The horses seemed to be in good shape, well-rested and well-fed, and were willing enough to be loaded up and mounted. Nikol did a final sweep of the building – someone might be able to tell the place had been occupied, if they looked closely, but they’d shoveled dirt over the coals and put most everything else back where they’d found it.
“You’re really worried, aren’t you?” Aran was eyeing her sidelong. “I thought it was just, let’s get out of here, that sort of thing, but you’re really worried someone is going to come after you.”
“Us.” She rubbed her arms and looked off over the destroyed neighborhood. “Yeah. Yeah. I was fine fighting for money until, well. Until I saw what the Mountain did. Then I tried to turn in my banner and leave. Merc, you know. You fight when you want to. But they wouldn’t let me. So running, well. It’s the best option, but I still don’t really believe it will work.”
“Wouldn’t let you leave? What, they tie you down?”
“Threats. Threats and, uh, a geas, to fight as long as the war went on. I have never been so happy to see the end of a battle.”
“Maybe they’re done with you?”
“They feed their prisoners to their -” She bit her lip and twitched. “Their thing. They feed their prisoners to it. I stole one of their prisoners. You. You see why I’m worried.”
“You could’ve just killed me, you know.” He rolled his shoulders and looked away from her. “It might have been kinder, if you think we’re going to get caught.”
“I gave you the choice,” she countered. “You chose not to die.”
“So we’re just going to, what, keep running?”
“No.” She shook her head. “No. We’re going to keep running until I stop feeling a prickle at the back of my neck and we’ve found a good place to settle. And then we’ll stop running.”
“And, what, farm? You’re a mercenary. I’m a soldier. We’re not really swords-into-plowshares sorts of people. We’re warriors.”
She let that hang in the air for a few moments as they rode. Finally, as they rounded a corner into an area that was all farmland, fields plowed by hand or by horse or by wood-burning-tractor, she shook her head. “You know that about me, when you hardly know my name?”
“Your name is Nikol. I don’t know what Name your Mentor gave you, but I know what you fight like. And you fight like someone who is a warrior by choice.”
“You don’t know much about me,” she repeated. “Hsst, hoofbeats.”
He reached for a weapon he didn’t have and shifted in his saddle. She set her hand on her smaller knife but didn’t pull it yet. Their horses plodded slowly ahead, content to walk when they weren’t being prodded.
A cart came into sight. She did her best to look relaxed, although she knew she was failing. She should have changed into something that looked less military. She should have found something that looked less military.
The farmer and his son – she assumed – nodded politely, tipped their straw hats at Nikol and Aran, and seemed to contain their suspicion to a couple glances at the clearly-fighter sorts riding through their placid farmland.
It’s only placid because people like him and I fight somewhere else, she wanted to tell him. But she didn’t have a moral leg to stand on in that argument, and she wasn’t sure Aran did, either.
So they kept riding. The sun rose to its zenith – they were riding through farmland and little walled communities, the sort of places that wouldn’t want them nearby. It sank lower towards the horizon.
Nobody was coming after them.
They were coming on the ruins of a city. That wasn’t the sort of place she really wanted to camp out. But they weren’t going to get around it by the time the sun set. She glanced over at Aran.
“We could head back to that little stand of houses,” he offered doubtfully. “The one with the flower boxes? They seemed – all right, they seemed scared of us,” he allowed. “But they’d probably let us sleep there.”
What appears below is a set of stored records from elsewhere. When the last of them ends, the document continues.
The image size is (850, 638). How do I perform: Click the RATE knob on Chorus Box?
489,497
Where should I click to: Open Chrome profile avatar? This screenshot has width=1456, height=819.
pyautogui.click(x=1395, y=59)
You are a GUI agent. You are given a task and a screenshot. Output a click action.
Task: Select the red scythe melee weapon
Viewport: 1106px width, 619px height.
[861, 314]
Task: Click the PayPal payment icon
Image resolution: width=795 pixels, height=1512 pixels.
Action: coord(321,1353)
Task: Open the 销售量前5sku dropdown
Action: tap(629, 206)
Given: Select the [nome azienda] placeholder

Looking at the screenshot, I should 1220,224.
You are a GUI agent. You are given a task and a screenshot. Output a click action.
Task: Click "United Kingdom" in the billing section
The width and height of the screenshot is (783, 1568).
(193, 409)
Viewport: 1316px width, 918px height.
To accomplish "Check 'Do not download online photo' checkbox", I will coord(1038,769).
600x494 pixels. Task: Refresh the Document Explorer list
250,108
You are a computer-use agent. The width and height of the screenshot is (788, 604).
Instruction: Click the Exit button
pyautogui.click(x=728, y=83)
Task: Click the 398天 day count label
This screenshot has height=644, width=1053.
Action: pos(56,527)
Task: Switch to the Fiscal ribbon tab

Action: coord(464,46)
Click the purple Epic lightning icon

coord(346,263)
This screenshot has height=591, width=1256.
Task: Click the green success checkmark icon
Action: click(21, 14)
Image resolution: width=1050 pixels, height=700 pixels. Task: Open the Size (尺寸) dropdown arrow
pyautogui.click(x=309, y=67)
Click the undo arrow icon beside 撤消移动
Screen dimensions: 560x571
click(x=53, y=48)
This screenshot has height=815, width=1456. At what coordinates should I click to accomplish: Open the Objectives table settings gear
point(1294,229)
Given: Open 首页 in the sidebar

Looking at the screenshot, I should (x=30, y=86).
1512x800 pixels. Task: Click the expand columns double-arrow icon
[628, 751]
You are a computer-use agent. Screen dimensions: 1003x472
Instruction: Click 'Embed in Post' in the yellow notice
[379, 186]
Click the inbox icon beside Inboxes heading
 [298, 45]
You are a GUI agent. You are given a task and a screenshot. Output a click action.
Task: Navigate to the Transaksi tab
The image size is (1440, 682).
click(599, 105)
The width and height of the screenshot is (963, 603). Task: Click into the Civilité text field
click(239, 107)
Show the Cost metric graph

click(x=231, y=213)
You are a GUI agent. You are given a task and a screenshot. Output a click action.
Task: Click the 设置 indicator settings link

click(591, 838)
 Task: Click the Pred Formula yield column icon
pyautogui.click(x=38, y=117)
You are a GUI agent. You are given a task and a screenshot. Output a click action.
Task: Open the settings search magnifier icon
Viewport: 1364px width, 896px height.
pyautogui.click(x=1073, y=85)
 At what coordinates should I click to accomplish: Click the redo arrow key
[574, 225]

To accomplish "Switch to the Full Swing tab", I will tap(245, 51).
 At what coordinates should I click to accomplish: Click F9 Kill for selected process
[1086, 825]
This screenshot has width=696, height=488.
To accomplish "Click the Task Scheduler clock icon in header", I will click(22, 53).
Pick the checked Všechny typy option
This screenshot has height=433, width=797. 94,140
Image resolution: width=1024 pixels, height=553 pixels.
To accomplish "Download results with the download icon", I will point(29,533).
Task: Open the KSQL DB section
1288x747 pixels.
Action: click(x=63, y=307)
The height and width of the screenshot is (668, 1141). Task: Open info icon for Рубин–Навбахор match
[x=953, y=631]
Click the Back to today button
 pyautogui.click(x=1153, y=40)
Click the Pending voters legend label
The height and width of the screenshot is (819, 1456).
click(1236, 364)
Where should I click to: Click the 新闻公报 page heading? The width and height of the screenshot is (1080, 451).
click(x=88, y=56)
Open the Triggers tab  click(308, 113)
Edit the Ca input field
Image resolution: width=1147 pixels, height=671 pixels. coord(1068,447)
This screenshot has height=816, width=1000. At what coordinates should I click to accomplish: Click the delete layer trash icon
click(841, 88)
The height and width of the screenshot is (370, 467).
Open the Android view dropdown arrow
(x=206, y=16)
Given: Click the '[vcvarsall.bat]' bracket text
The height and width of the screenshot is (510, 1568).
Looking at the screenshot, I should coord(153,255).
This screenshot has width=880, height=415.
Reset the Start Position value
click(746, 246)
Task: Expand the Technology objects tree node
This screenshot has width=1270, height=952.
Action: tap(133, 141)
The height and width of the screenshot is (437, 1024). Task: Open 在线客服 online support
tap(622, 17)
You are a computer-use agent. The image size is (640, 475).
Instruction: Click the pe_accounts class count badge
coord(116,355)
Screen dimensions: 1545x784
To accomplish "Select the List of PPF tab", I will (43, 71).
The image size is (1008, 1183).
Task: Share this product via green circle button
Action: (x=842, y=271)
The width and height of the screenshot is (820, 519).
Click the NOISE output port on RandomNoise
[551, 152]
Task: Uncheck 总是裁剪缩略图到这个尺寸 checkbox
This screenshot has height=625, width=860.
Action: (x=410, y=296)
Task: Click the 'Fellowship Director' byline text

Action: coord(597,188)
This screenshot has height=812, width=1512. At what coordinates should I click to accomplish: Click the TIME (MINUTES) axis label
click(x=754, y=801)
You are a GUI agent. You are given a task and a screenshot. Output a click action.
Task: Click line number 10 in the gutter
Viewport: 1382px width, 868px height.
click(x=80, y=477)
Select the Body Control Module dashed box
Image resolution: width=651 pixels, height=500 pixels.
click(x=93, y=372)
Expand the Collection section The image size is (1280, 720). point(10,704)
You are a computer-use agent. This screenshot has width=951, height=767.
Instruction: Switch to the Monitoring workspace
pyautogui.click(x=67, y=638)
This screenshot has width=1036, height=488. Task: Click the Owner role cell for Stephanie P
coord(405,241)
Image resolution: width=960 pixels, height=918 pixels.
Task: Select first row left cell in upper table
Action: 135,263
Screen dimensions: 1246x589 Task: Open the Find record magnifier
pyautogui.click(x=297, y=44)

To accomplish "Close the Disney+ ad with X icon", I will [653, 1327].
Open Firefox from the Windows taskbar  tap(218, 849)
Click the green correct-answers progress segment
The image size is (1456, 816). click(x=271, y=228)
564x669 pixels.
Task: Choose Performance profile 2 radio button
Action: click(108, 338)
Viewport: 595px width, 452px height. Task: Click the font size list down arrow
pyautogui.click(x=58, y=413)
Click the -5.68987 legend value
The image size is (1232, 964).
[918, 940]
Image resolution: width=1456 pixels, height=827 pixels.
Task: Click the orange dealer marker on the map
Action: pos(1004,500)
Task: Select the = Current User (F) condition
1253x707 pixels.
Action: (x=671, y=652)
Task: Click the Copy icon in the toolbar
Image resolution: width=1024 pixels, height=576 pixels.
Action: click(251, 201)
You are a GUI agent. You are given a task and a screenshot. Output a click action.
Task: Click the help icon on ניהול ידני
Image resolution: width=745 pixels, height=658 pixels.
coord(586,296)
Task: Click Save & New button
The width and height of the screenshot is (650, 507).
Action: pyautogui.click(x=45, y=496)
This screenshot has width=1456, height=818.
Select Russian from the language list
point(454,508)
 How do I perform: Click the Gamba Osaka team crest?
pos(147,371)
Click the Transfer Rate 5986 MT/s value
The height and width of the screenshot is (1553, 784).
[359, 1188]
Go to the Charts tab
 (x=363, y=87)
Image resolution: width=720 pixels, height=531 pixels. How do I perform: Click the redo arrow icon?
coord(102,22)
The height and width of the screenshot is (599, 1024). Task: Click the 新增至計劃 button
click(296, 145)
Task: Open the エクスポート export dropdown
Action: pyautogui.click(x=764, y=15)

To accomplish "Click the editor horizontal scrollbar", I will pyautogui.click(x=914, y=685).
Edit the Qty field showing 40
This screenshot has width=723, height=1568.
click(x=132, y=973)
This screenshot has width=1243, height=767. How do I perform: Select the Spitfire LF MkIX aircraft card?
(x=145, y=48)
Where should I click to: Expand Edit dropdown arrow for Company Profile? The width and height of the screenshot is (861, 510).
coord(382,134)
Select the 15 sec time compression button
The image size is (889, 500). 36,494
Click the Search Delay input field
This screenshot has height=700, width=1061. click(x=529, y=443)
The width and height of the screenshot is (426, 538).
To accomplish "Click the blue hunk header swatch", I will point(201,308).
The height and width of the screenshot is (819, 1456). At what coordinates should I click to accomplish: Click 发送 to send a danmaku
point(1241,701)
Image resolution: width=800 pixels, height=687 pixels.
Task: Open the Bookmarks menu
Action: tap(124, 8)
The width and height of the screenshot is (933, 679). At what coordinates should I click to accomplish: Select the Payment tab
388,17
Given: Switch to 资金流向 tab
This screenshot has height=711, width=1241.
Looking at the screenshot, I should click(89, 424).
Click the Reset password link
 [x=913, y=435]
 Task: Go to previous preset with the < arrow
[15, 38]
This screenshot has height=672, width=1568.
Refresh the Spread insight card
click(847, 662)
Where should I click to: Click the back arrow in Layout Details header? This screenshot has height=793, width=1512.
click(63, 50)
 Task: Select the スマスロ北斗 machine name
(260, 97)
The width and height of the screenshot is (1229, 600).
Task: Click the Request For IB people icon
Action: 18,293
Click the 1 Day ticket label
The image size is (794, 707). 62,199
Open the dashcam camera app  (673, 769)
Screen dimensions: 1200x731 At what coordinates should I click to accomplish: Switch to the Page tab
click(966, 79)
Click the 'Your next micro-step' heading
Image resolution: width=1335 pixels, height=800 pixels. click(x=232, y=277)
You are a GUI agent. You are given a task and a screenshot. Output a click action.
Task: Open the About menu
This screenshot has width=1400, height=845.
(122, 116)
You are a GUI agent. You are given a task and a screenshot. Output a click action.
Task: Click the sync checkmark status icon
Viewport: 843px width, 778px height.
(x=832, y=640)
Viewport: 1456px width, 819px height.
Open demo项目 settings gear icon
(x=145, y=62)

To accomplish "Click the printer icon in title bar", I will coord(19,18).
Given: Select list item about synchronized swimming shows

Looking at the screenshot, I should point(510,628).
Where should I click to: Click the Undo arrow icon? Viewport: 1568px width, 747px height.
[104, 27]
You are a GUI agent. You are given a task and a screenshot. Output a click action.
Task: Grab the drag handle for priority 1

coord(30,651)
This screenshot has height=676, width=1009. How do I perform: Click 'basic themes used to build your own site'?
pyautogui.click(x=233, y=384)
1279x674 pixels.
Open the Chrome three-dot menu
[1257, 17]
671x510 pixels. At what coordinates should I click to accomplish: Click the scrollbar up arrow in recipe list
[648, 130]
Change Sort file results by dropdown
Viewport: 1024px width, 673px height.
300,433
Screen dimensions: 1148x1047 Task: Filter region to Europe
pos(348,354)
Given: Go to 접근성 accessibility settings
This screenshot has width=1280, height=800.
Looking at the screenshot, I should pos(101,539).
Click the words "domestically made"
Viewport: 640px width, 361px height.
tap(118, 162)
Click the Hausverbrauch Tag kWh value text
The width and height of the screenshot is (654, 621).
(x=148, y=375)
“If we can find a place we can barricade…” She closed her eyes and let her power reach out around her. There were buildings everywhere, spaces everywhere. She strained her senses, looking for what she wanted.
Something was placed in her hand. The jar of peanut butter, she realized, and a knife. She ate peanut butter from the jar while she searched. “Down three roads that way,” she told Aran, feeling as if she was swaying in the saddle, “and then one road to the left. We’ll have to move around an obstruction, but the people in this city are somewhere else, far that way, and there are no large creatures in that directions, either. We should be safe.”
“Should be,” he muttered. “There’s a reason people don’t go into these cities anymore, you know.”
“People do,” she countered. She nudged her horse in the right direction, half of her attention still on the map of spaces and lines in her mind. “Not a lot of people, no. But people live here still.” She could feel the way the world moved under the road. There was something living down there. “If you want to hunt, here, you might try the storm sewers. There’s … there are animals down there. I can tell you that much.”
“Oh, goodie,” he muttered. “Just what I wanted. Significant-pause animals in underground tunnels.” He bowed from his saddle. “As you wish, mistress.”
“I did say if,” she pointed out in a mutter.